Synthesizing Mechanism of the Mn4 Ca Cluster Mimicking the Oxygen-Evolving Center in Photosynthesis

The photosynthetic oxygen-evolving center (OEC) is a unique Mn₄ CaO₅ cluster that serves as a blueprint to develop superior water-splitting catalysts for the generation of solar fuels in artificial photosynthesis. It is a great challenge and long-standing issue to reveal the synthesizing mechanism of this Mn₄ CaO₅ cluster in both natural and artificial photosynthesis. Herein, efforts were made to reveal the synthesizing mechanism of an artificial Mn₄ CaO₄ cluster, a close mimic of the OEC. Four key intermediates were successfully isolated and structurally characterized for the first time. It was demonstrated that the Mn₄ CaO₄ cluster could be formed through a reaction between a thermodynamically stable Mn₃ CaO₄ cluster and an unusual four-coordinated Mn^III ion, followed by stabilization process through binding an organic base (e.g., pyridine) on the "dangling" Mn ion. These findings shed new light on the synthesizing mechanism of the OEC and rational design of new artificial water-splitting catalysts.

Rare-Earth Elements Can Structurally and Energetically Replace the Calcium in a Synthetic Mn4CaO4-Cluster Mimicking the Oxygen-Evolving Center in Photosynthesis

The oxygen-evolving center (OEC) in photosynthesis is a unique biological Mn₄CaO₅ cluster catalyzing the water-splitting reaction. A great current challenge is to achieve a robust and precise mimic of the OEC in the laboratory. Herein, we report synthetic Mn₄XO₄ clusters (X = calcium, yttrium, gadolinium) that closely resemble the OEC with regard to the main metal-oxide core and peripheral ligands, as well as the oxidation states of the four Mn ions and the redox potential of the cluster. We demonstrate that rare-earth elements can structurally replace the calcium in neutral Mn₄XO₄ clusters. All three Mn₄XO₄ clusters with different redox-inactive metal ions display essentially the same redox properties, challenging the conventional view that the Lewis acidity of the redox-inactive metal ions could modulate the redox potential of the heteronuclear-oxide clusters. The new synthetic rare-earth element-containing Mn₄XO₄ clusters reported here provide robust and structurally well-defined chemical models and shed new light on the design of new water-splitting catalysts in artificial photosynthesis.

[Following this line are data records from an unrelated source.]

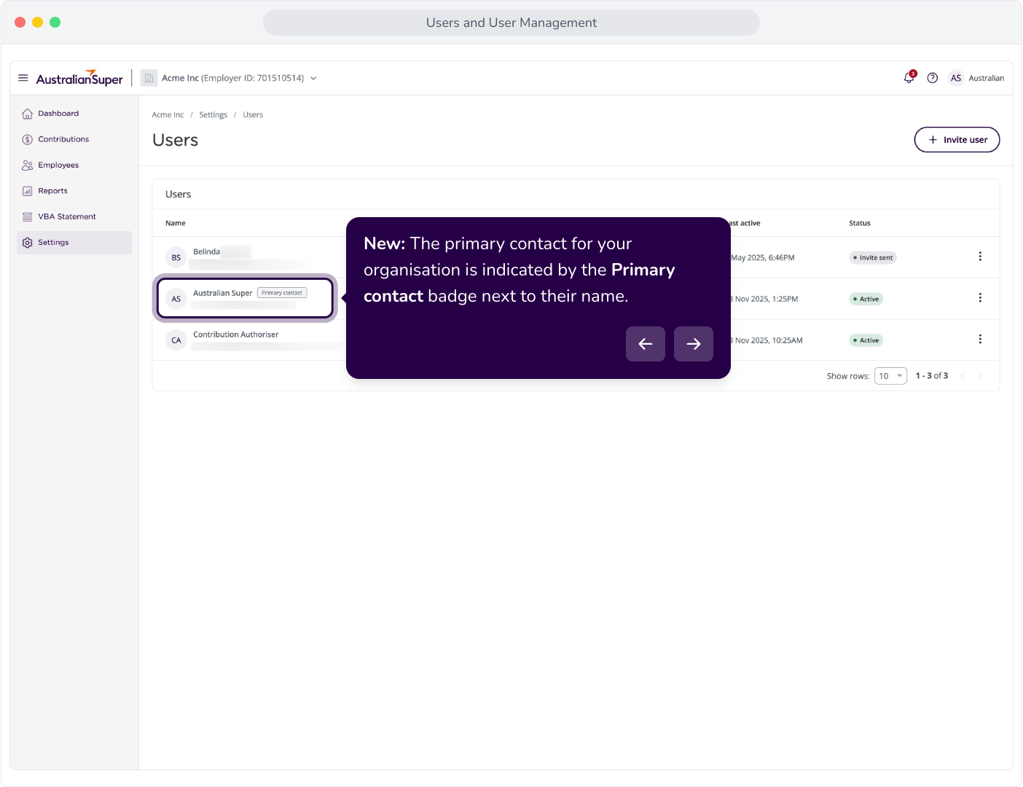Image resolution: width=1023 pixels, height=787 pixels.
Task: Click the Invite user button
Action: pyautogui.click(x=957, y=140)
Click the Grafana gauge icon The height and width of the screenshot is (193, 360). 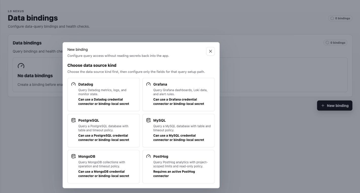coord(148,84)
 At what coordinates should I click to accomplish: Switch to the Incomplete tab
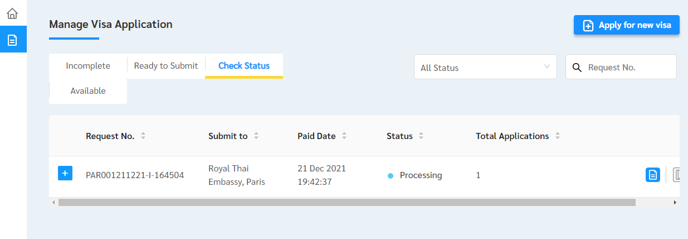88,66
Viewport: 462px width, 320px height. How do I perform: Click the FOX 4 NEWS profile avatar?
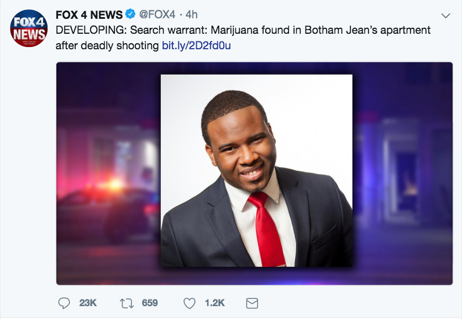[x=29, y=28]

Bio-Inspired Molecular Catalysts for Water Oxidation

The catalytic tetranuclear manganese-calcium-oxo cluster in the photosynthetic reaction center, photosystem II, provides an excellent blueprint for light-driven water oxidation in nature. The water oxidation reaction has attracted intense interest due to its potential as a renewable, clean, and environmentally benign source of energy production. Inspired by the oxygen-evolving complex of photosystem II, a large of number of highly innovative synthetic bio-inspired molecular catalysts are being developed that incorporate relatively cheap and abundant metals such as Mn, Fe, Co, Ni, and Cu, as well as Ru and Ir, in their design. In this review, we briefly discuss the historic milestones that have been achieved in the development of transition metal catalysts and focus on a detailed description of recent progress in the field.